Il s’agit là d’une question ouverte au débat et sur laquelle la pensée critique et la lutte sociale devront travailler durement pour être en mesure de proposer une alternative…
En troisième lieu, une comparaison entre le mouvement zapatiste et d’autres révolutions paysannes du passé s’impose, car nous pensons qu’elle peut aider au développement de notre réflexion sur un monde où aient leur place plusieurs mondes. Nous nous contenterons d’évoquer deux points, à notre avis essentiels.
Premièrement, comme nous l’avons dit, l’armée insurrectionnelle d’Ukraine (1918 à 1921) et les milices anarchistes de la guerre civile espagnole (1936-1937) ont en commun avec l’EZLN le projet de se dissoudre, de ne pas se transformer en un nouveau pouvoir qui opprime le peuple et de séparer nettement les impératifs militaires et ceux de l’autogouvernement.
Deuxièmement, nous constatons, chose particulièrement réconfortante, que les zapatistes sont jusqu’ici parvenus à éviter la tentation de se « militariser » qui eut des conséquences désastreuses sur les révolutions paysannes du XXe siècle. Forts d’une vision à très long terme, les zapatistes montrent que l’important n’est pas de « vaincre » l’ennemi mais de construire quelque chose de nouveau, dans lequel au terme de la guerre les relations entre êtres humains auront véritablement changé.
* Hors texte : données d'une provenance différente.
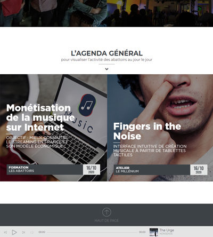Mute the player volume icon
The height and width of the screenshot is (237, 213).
32,232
Aussi bien en Ukraine, sous la pression néfaste de l’Armée rouge, qu’en Espagne, à cause des désaccords entre organisations anarchistes et de leur rôle central dans le combat contre Franco, les armées paysannes finirent par se convertir en simples guerriers et furent anéanties parce qu’elles s’étaient privées de leur arme essentielle, leur lien avec la population [6].
D’autres questions telles que la planification de l’économie, le rôle des alliances et de l’évolution d’autres luttes sociales mériteraient elles aussi une étude comparative entre ces trois mouvements révolutionnaires.
Les zapatistes montrent que la stratégie d’une lutte ne naît pas de la théorie, d’un programme ou du bilan des expériences historiques – ou pas seulement –, mais se construit dans l’expérience collective de la résistance :
« Notre façon d’agir, c’est de faire d’abord la pratique et, ensuite, la théorie […]. Nous, on a une idée et on la met en pratique. Nous pensons que ce sont de bonnes idées mais, une fois mises en pratique, on voit s’il y a des problèmes, et comment nous allons résoudre ces problèmes. » (Major insurgé d’infanterie Moisés.)
Coyoacán, octobre-novembre 2003.
Raúl Ornelas Bernal
Traduit de l’espagnol (Mexique) par Ángel Caído.
L’Autonomie, axe de la résistance zapatiste
suivi de L’Autre Campagne : hypothèse plébéienne,
éditions Rue des Cascades,
« Les livres de la jungle », Paris, 2007.